For that, DRF lets us declare a method called validate on our serializer class. This method will always accept two parameters: self and attrs. The latter will contain all submitted (and pre-validated by per-field validators) data.

Let’s modify our user registration serializer to allow for a new scenario. We will let our users sign up with either an email or a username. They can optionally provide both, but at least one must be always provided.

The following several snapshots are showing the changes we’re making. First of all, we change the accepted fields:

class UserRegistrationSerializer(serializers.Serializer):
    email = serializers.EmailField() # Removed `required=True` here
    username = serializers.CharField() # Added a new field
    # ...password field stays the same

Next, we will need to adjust our validate_email method since the email is no longer required:

   # ...fields are declared here

    def validate_email(self, value):
        # We can no longer assume that our value is never `None`.
        # If it is, then we simply skip the validation, assuming
        # the username was provided instead
        if value is None:
            return value

        # ...the rest of logic goes here

It’s also not a bad idea to add a custom validation method to check whether a user with the given username already exists:

    # ... `validate_email` declaration goes here

    def validate_username(self, value):
        # Skip validation if no value provided
        if value is None:
            return value

        if User.objects.exists(username=value):
            raise serializers.ValidationError(
                'A user with this username already exists.')

        return value
NOTE: In a real-world Django application, the username field of the User model has a unique constraint. This means that the uniqueness of the username is enforced on the database level.

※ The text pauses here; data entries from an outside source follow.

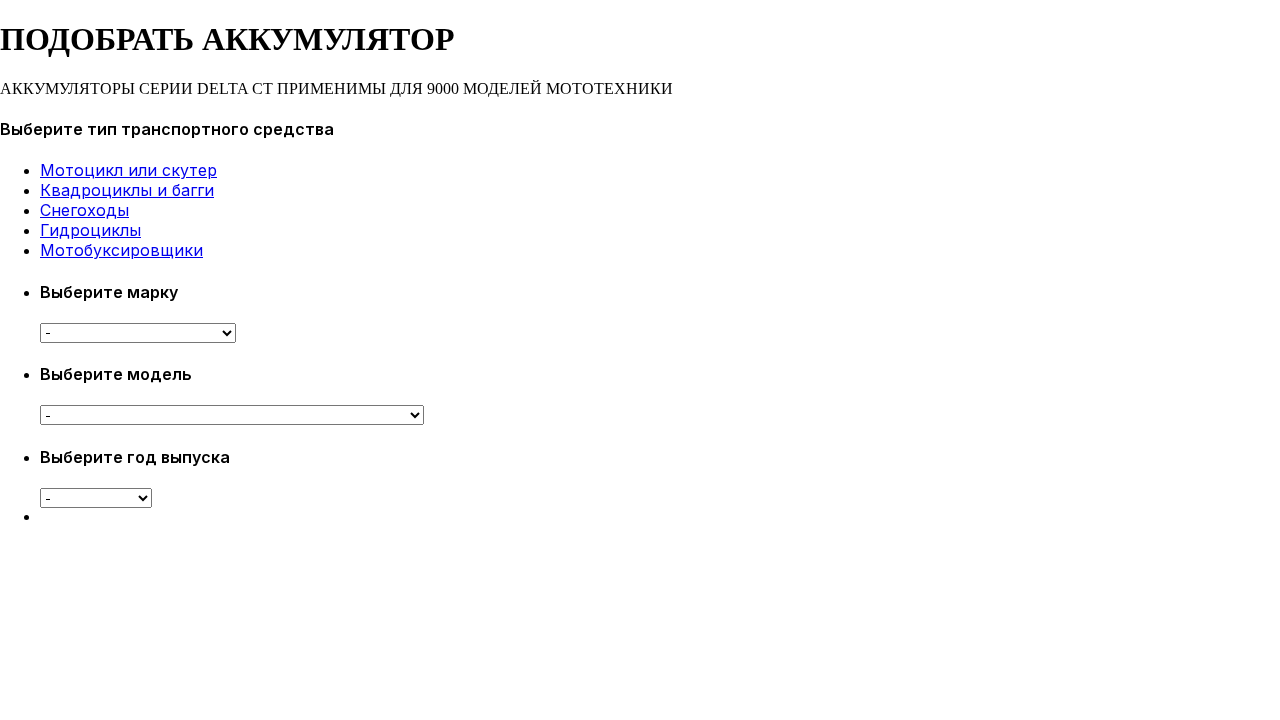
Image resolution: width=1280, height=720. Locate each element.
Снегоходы (84, 210)
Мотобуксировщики (121, 250)
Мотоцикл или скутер (128, 170)
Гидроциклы (90, 230)
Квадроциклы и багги (127, 190)
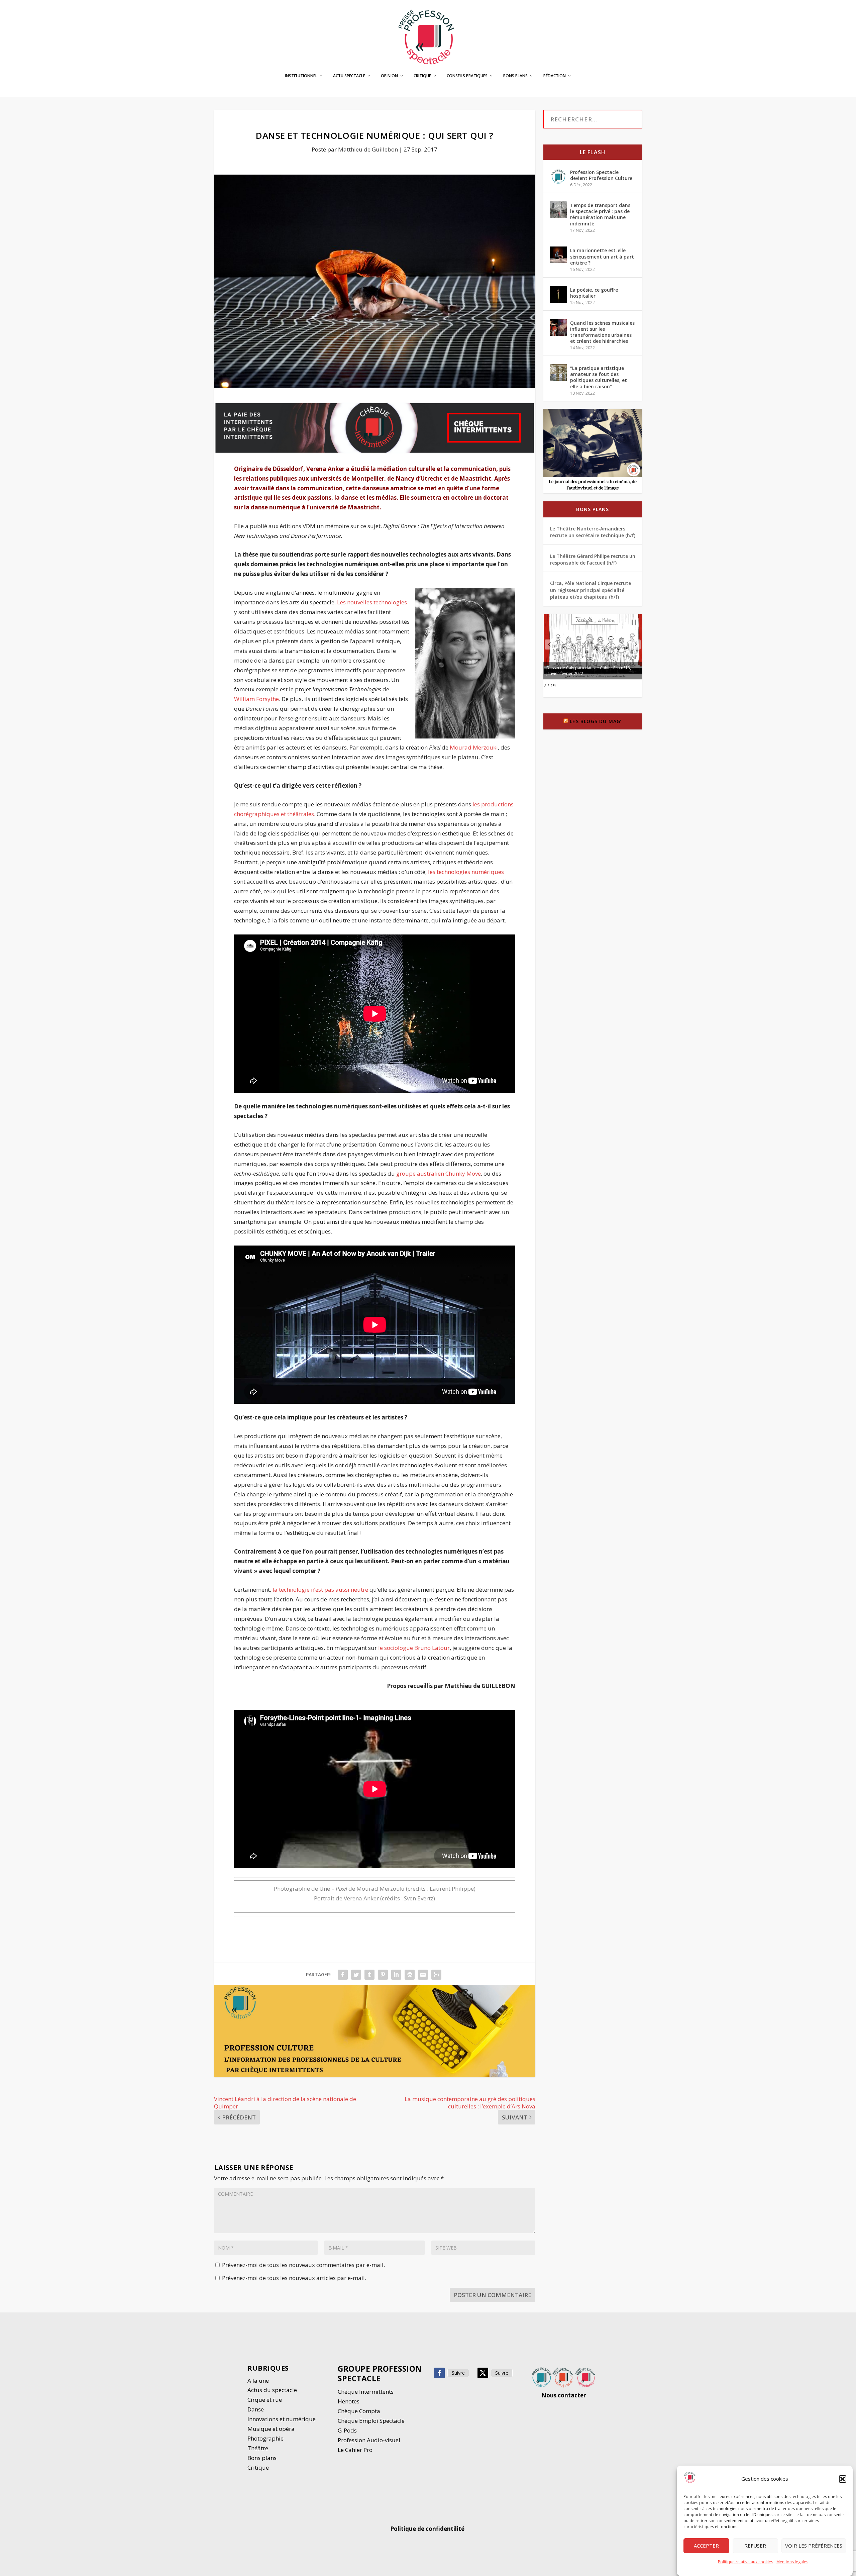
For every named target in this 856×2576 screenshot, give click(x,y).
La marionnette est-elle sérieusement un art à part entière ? (602, 256)
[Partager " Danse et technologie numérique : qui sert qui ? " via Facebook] (342, 1974)
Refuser (755, 2546)
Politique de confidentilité (428, 2529)
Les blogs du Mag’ (596, 721)
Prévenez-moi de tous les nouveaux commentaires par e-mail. (303, 2265)
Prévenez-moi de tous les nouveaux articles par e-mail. (294, 2278)
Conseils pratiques (467, 76)
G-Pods (347, 2430)
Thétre (258, 2448)
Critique (422, 76)
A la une (258, 2380)
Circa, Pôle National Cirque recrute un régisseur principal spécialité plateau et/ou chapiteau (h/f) (590, 590)
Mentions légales (792, 2562)
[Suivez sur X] (482, 2373)
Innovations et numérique (281, 2419)
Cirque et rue (264, 2399)
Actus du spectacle (272, 2390)
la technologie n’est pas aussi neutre (320, 1589)
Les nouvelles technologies (372, 602)
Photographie (265, 2438)
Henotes (348, 2401)
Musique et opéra (271, 2429)
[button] (842, 2479)
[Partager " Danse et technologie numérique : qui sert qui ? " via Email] (423, 1974)
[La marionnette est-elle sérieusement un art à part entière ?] (558, 254)
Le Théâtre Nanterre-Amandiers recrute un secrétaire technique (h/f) (592, 531)
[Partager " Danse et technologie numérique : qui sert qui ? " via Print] (436, 1974)
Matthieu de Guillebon (368, 149)
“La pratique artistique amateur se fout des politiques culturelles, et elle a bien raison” (598, 377)
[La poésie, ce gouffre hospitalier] (558, 294)
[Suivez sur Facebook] (439, 2373)
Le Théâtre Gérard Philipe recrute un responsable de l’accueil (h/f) (592, 559)
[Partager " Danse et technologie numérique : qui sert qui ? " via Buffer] (409, 1974)
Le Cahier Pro (355, 2450)
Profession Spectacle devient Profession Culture (601, 175)
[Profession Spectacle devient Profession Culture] (558, 176)
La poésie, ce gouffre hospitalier (594, 293)
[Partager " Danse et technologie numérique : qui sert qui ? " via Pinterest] (383, 1974)
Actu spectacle (349, 76)
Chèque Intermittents (366, 2391)
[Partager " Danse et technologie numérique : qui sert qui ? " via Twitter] (356, 1974)
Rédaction (554, 76)
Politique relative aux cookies (745, 2562)
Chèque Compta (359, 2411)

Furthermore, you'd be more likely to use a ModelSerializer class, which would pick up this constraint and perform necessary validation automatically. We will come back to this later in the article.

Finally, let’s add our validate method to ensure that either an email or a username is provided.

It’s important to keep in mind, that DRF has no way to determine which field we’re raising an error for when we do it inside the validate method. Therefore, we have to raise the error with a dictionary argument, where the key is the field name or a non-field errors key, and the value is the error message.

# Note: we import `api_settings` for the non-field errors key
from rest_framework.settings import api_settings
# ...other imports go here

# ...serializer class declaration goes here

    def validate(self, attrs):
        # Here we don't need to check whether a user with the given
        # email or username exists, as this would have already
        # been done by the one of our `validate_...` methods
        email, username = attrs.get('email', None), attrs.get('username', None)
        if email is None and username is None:
            # Here is how we raise an error with a dict value
            raise serializers.ValidationError({
                api_settings.NON_FIELD_ERRORS_KEY: 
                    'Either an email or a username must be provided.'
            })

        # If we reached this line, then at least one field was provided.
        # Since username is a non-nullable model field, we use the email
        # as a value for it, and vice versa.
        if username is None:
            attrs['username'] = email
        if email is None:
            attrs['email'] = username

        # Note: it's important to return attrs at the end of this method
        return attrs

It’s also worth noting that when any per-field validation fails, the per-request validation will not be run at all. This applies to both validation run by Field classes and the validate_field methods.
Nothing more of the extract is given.